5. Aqueduct of The Miracles
The Aqueduct of The Miracles or Acueducto de los Milagros is one of three ancient Roman aqueducts which constructed at Mérida in modern-day Spain. From an artificial lake, it originally brought water to the city, supplied by the river Aberregas around 3 miles (5 kms) to the northwest of Mérida. The aqueduct is assumed to have been built during the 1sts AD century. Later, the occupants of Mérida dubbed it the “Aqueduct of The Miracles” for the admiration that it evoked.
6. Hampi Aqueducts
Hampi was the capital of the 14th century the Vijayanagar kingdom in present-day India. Around Hampi, there are the remains of ancient aqueducts and canals which were utilized to supply water from the Tungabhadra river and fill the baths and tanks. Inside the temples the water was usually supplied by aqueducts underground. One of the primary branches of the aqueduct brought water to the Stepped Tank, a 23 feet (7 meters) deep water reservoir. In fact, the very discovery of the Stepped Tank was due to this aqueduct’s branch that appeared to lead nowhere. Archeologists dug up the ground at its end point and the tank arose.
7. Nazca Aqueducts
The Nazca Aqueducts were constructed in the 3rd to 6th AD century by the Nazca people to live through the arid desert climate. Water flowing in aquifers was channeled to where it was required using artificial underground channels.

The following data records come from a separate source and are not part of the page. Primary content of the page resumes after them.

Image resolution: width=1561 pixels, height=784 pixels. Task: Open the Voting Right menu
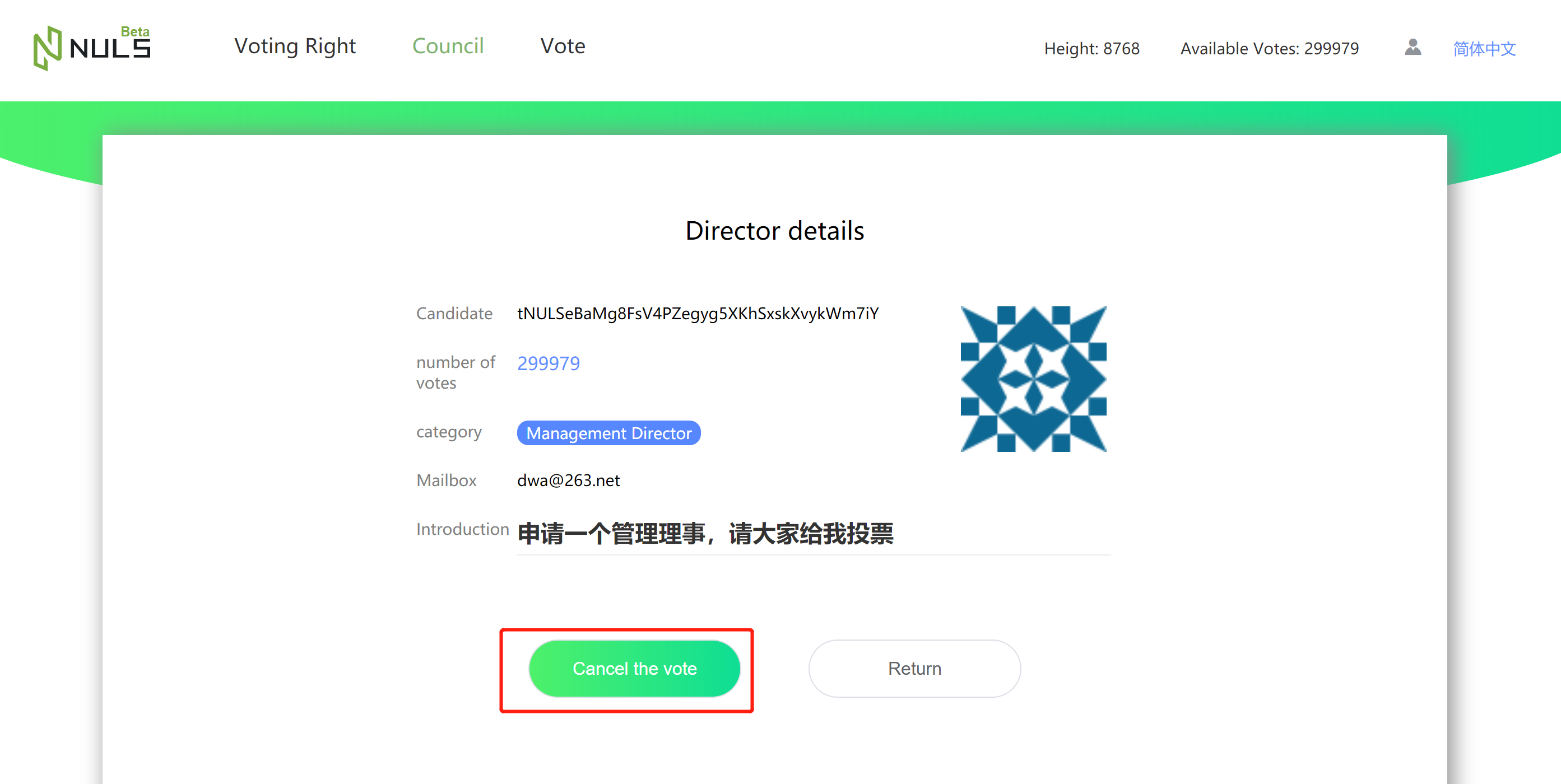[x=295, y=46]
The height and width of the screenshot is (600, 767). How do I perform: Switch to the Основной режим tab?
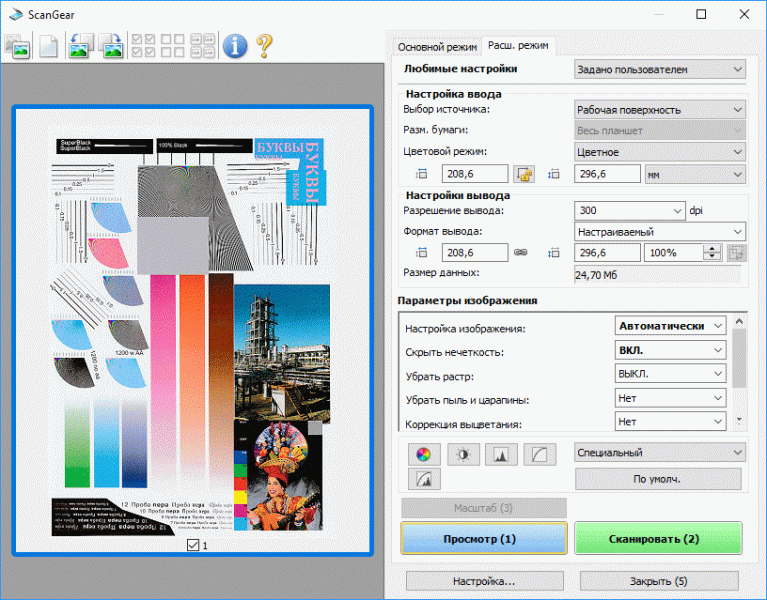point(435,47)
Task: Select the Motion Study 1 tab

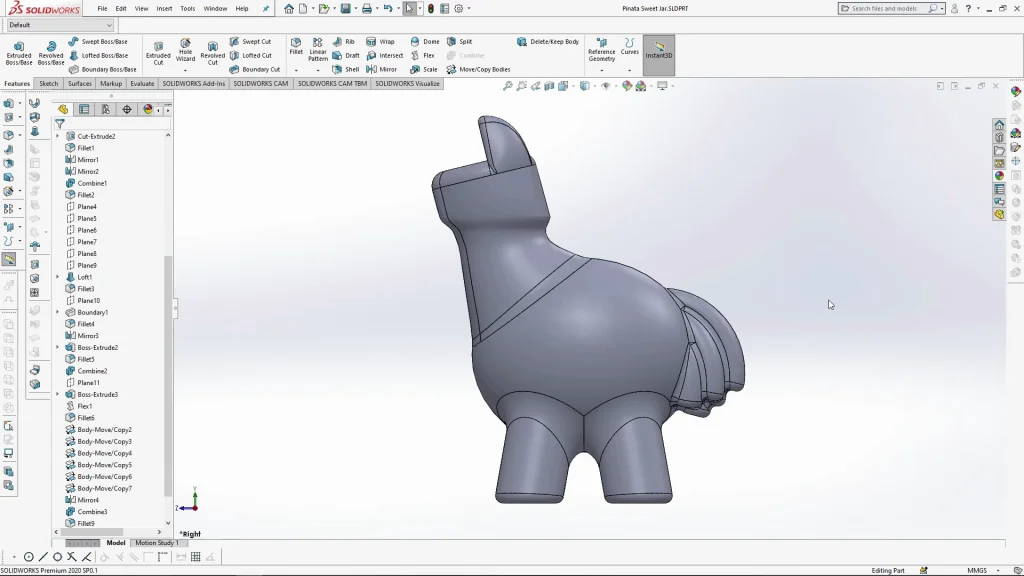Action: pyautogui.click(x=156, y=543)
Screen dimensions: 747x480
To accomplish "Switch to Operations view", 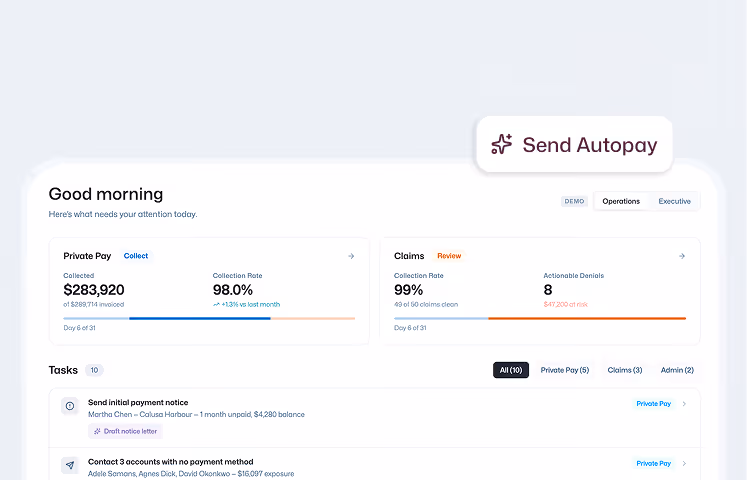I will [x=621, y=201].
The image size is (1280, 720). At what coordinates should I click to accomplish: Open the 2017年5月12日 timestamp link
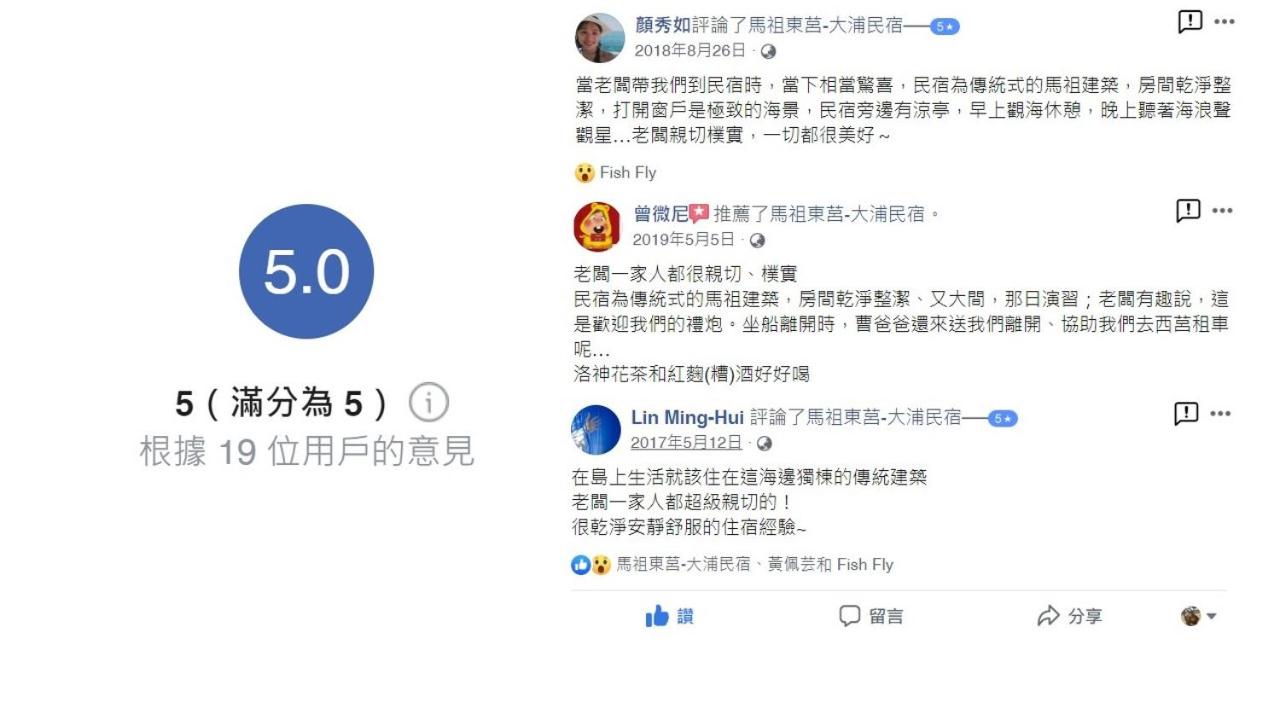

Concentrical paths leading down to those underground channels served for direct access to the water and the underground for preservation. Today, still in use by the occupants of the valley, these tunnels, trenches, and wells are known collectively as puquios. Some of the best preserved puquios are situated in Cantalloc.
8. Caesarea Aqueduct
Caesarea was an significant port city constructed by King Herod the Great between 23 to 13 BC. The aqueduct supplied running water to the city from springs 6 miles (10 km) away. When the city was founded, Herod constructed the first aqueduct. In the 2nd AD century, the Romans expanded the ancient aqueduct. This portion tapped into the older aqueduct, and doubled its rate. The aqueduct kept on to supply water for 1200 years. During the ages it was restored several times.
9. Aqueduct Park
Over a 500-year period (from 312 BC to 226 AD) 11 Roman aqueducts were constructed to supply water to Rome from as far away as 57 miles (92 kilometers). The total of aqueduct system was over 258 miles (415 km) although only about 30 miles (48 km) was made of stone arches whilst the rest consisted of underground tunnels. The Aqueduct Park is home to the remains of 7 ancient aqueducts: Marcio, Mariana, Anio Novus, Claudio, Iulia, Tepula, and Felice. Among those, the Aqua Claudio is the most impressive one. It was constructed around 52 AD and reached 92 feet (28 meters) high.
Tambomachay which is nicknamed the “The Bath of the Inca”, is an archaeological site close to Cusco, Peru. It consists of a series of ancient aqueducts, waterfalls, and canals coming from the thermal springs nearby which pass through the terraced rocks. Water and washing seemed to be an significant part of Incan life, and a lot of the Inca sites in the Sacred Valley owns aqueducts and baths as prominent features. In Tambomachay, bathing seems to have become such a large part of life that it’s thought it must have been a spa today.